::: Provided material :::

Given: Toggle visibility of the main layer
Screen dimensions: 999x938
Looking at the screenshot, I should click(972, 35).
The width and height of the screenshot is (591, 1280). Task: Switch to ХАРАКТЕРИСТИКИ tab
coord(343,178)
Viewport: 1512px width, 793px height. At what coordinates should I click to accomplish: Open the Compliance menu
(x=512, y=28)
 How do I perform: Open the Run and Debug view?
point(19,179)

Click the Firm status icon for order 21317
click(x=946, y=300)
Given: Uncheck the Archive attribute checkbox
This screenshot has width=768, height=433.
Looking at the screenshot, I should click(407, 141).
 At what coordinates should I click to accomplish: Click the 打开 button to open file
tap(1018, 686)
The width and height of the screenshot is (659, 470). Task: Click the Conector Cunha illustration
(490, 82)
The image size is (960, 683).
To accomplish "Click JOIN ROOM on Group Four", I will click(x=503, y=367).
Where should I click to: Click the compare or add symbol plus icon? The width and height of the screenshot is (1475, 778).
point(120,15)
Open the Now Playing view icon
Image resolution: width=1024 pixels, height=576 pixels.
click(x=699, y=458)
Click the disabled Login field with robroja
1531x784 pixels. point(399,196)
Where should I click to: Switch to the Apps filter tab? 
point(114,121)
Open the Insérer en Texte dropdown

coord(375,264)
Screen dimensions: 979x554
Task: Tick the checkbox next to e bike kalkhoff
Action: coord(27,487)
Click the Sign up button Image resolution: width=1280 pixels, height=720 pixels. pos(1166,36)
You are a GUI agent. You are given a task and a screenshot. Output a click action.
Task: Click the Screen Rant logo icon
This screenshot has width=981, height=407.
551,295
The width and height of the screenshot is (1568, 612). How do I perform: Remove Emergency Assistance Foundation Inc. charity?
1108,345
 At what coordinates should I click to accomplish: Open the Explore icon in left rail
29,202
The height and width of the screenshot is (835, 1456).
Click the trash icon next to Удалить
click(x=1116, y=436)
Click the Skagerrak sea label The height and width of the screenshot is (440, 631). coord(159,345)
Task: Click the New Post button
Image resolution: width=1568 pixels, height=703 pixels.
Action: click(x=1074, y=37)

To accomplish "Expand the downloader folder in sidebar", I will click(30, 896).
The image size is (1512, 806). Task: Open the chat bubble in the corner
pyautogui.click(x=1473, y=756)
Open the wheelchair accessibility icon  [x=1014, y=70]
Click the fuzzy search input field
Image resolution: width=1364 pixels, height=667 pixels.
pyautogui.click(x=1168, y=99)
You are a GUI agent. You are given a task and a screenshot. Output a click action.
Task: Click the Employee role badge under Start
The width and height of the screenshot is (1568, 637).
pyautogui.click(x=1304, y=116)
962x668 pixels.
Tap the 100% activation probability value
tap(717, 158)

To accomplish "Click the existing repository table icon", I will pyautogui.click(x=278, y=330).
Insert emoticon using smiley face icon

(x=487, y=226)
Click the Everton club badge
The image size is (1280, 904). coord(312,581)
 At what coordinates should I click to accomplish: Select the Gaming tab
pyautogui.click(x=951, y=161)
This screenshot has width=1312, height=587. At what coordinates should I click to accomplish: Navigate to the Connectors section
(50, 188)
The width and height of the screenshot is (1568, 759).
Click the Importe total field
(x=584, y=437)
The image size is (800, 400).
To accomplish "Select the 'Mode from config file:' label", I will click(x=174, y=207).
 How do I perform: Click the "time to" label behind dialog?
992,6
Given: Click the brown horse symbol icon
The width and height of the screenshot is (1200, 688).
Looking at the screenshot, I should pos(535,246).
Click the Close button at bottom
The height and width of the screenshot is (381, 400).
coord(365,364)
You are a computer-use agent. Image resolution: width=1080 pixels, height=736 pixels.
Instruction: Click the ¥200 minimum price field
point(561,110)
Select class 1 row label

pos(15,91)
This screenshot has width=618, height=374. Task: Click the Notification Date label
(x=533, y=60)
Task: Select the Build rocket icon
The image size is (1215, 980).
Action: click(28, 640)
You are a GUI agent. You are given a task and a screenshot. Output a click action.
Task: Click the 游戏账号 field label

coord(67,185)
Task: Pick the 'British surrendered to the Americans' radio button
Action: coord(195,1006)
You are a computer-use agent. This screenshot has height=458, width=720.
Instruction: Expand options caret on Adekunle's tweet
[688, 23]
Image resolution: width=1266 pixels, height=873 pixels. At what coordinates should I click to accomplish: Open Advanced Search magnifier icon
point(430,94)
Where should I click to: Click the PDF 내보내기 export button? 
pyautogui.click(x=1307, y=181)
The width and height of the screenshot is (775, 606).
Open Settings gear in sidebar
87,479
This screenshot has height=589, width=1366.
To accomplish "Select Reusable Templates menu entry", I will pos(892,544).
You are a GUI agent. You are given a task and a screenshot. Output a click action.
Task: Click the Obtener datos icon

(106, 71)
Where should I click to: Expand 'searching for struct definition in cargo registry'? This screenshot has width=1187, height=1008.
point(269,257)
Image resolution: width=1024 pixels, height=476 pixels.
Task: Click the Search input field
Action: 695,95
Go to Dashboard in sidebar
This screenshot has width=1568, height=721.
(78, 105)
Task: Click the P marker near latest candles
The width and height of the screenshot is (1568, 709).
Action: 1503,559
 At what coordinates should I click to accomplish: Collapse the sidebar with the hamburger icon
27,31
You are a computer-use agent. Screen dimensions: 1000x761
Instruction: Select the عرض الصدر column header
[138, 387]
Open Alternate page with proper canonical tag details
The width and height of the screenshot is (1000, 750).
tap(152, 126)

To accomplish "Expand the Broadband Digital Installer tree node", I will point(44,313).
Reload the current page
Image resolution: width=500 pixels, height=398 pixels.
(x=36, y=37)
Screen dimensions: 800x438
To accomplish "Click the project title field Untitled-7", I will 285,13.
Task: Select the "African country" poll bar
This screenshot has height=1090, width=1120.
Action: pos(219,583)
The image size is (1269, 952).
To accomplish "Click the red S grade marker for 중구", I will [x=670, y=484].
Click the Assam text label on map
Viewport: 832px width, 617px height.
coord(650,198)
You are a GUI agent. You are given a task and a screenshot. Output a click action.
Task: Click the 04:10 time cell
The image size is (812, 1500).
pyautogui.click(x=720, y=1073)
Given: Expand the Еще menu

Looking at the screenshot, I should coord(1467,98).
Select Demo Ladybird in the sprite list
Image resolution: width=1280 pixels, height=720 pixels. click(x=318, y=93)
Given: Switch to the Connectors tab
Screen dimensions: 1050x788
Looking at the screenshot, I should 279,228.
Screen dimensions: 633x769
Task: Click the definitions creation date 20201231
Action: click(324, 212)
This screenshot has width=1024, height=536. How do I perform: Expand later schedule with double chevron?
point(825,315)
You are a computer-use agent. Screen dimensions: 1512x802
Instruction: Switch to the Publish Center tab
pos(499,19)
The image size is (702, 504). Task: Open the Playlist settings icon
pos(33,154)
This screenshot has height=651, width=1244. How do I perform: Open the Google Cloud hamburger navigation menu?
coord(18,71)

:::

Task details: Please locate each line in the material above that contains the word "field" and copy those lines out in full.

Reply to the exercise:
Click the disabled Login field with robroja
Click the fuzzy search input field
Click the Importe total field
Instruction: Click the ¥200 minimum price field
Task: Click the 游戏账号 field label
Task: Click the Search input field
To accomplish "Click the project title field Untitled-7", I will 285,13.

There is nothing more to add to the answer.